# CADILLAC CASTLE GRILLS?



## DEAD PRE$IDENT$ (Oct 8, 2005)

DAMN I WAS FLIPPING THRU SOME PICS AND NOTICED THAT THEY MAKE SO MANY DAMN DIFFERENT E&G CASTLE GRILLS FOR THE SAME LAC OR IS IT A ERROR??????????????????????????????????! YOU COMPARE!!! GIVE ME A SECOND TO LOAD THE PICS!


----------



## DEAD PRE$IDENT$ (Oct 8, 2005)

If you click on the pic of my green lac you can notice that where the top of the bars do not go higher than the headlight their below it and does not go up real high on the header panel. Then on the lac directly below that pic the grill bars are higher than the headlights and it sits alot higher on the header panel. Some grills go to a point with no emblem spot like Smileys undertaker. And then some grills have a huge height look too them like the green and tan lac and the 2dr dark purple one, the bars are still below the headlights but the grill goes up on the headerpanel more! just thought I would let you guyz decide cause looks are everything and you dont want to get the wrong shit when ordering!

Provided data:
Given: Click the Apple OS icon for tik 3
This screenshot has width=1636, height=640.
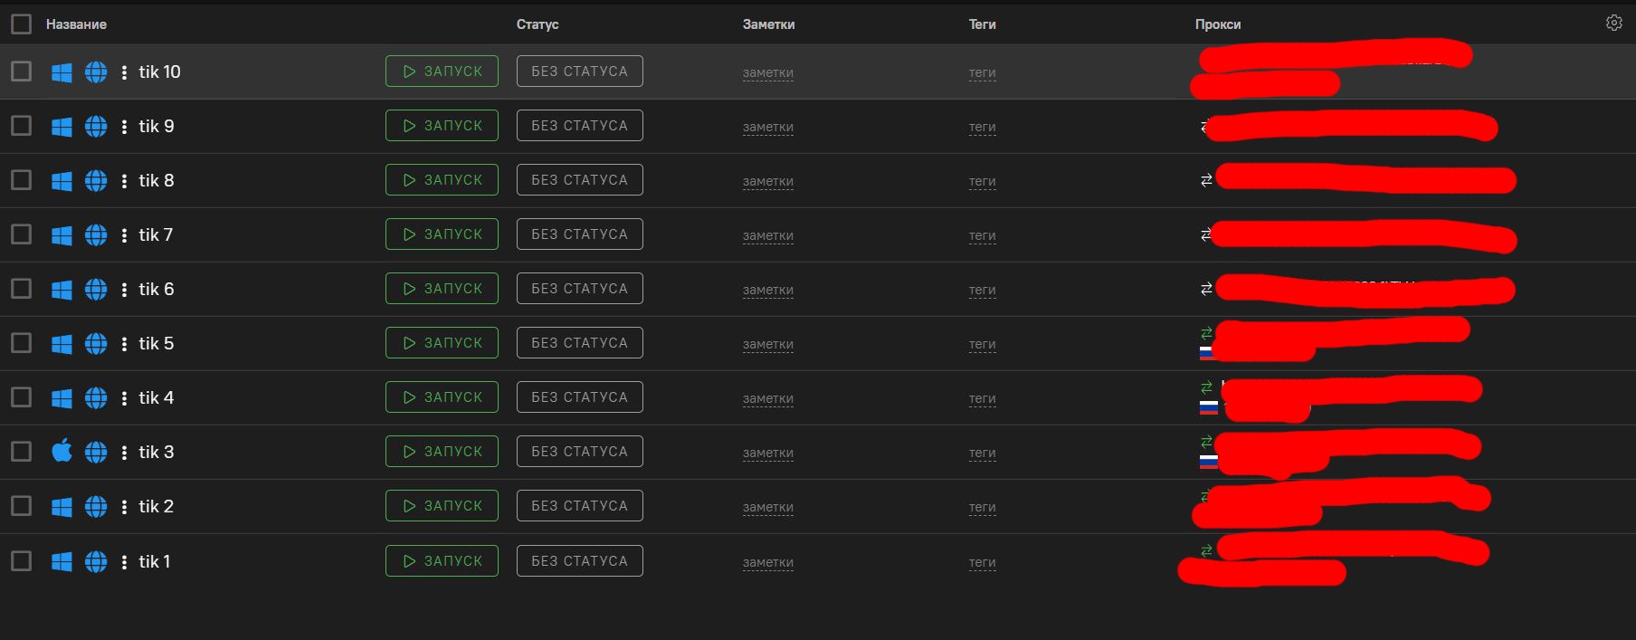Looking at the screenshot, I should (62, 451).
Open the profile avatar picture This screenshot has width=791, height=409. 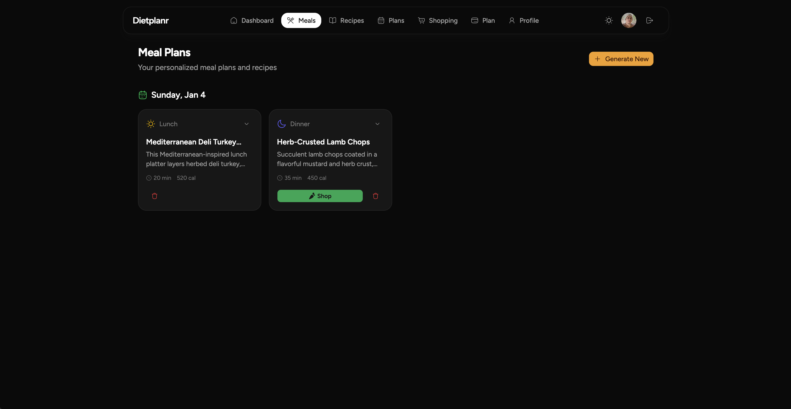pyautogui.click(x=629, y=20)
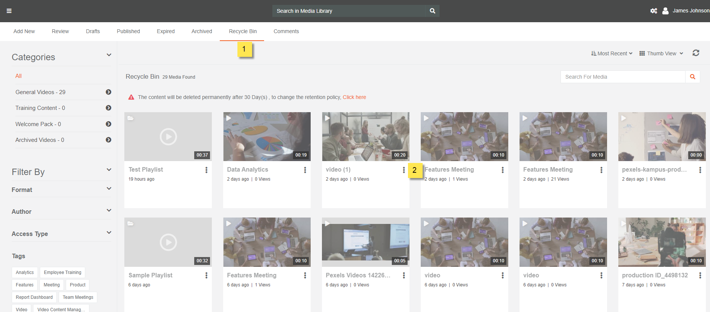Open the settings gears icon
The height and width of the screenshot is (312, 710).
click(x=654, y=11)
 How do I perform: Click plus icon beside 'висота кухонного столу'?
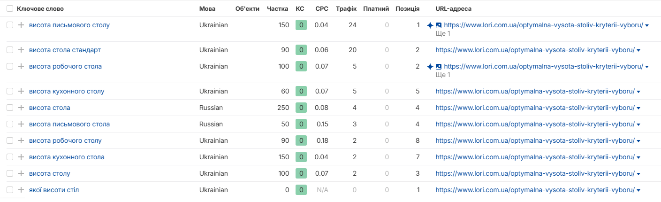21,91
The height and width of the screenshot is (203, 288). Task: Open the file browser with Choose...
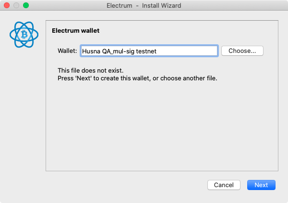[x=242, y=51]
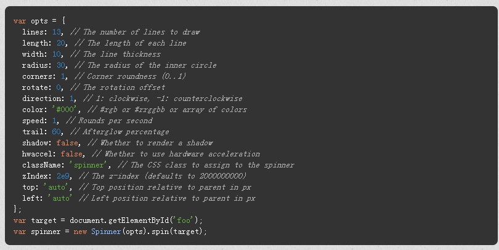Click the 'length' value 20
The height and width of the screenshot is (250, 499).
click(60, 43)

Jobs:
[A] From the forum thread on Cadillac castle grills, transcribe the part that opens with the words containing "# CADILLAC CASTLE" and closes with "LOAD THE PICS!".
[B] In the forum thread on Cadillac castle grills, where do the tops of the grill bars sit relative to the headlight on the poster's green lac?
[C] Extend the forum thread on Cadillac castle grills past its final post.

Results by task:
[A]
# CADILLAC CASTLE GRILLS?



## DEAD PRE$IDENT$ (Oct 8, 2005)

DAMN I WAS FLIPPING THRU SOME PICS AND NOTICED THAT THEY MAKE SO MANY DAMN DIFFERENT E&G CASTLE GRILLS FOR THE SAME LAC OR IS IT A ERROR??????????????????????????????????! YOU COMPARE!!! GIVE ME A SECOND TO LOAD THE PICS!

[B] They sit below the headlight and go no higher than it.

[C]
----------



## Mr Impala (Apr 21, 2002)

best one ever made


----------



## DEAD PRE$IDENT$ (Oct 8, 2005)

:biggrin:


----------



## DEAD PRE$IDENT$ (Oct 8, 2005)

> _Originally posted by Mr Impala_@May 17 2006, 09:23 PM~5447821
> *
> 
> 
> ...


What brand Brent? Mines a E&G and I hate it! I want one like smileys! :biggrin:


----------



## Mr Impala (Apr 21, 2002)

i like the low profile look myself i thank mine was an alpha mclean grill i dont like the big bulky ones myself


----------



## DEAD PRE$IDENT$ (Oct 8, 2005)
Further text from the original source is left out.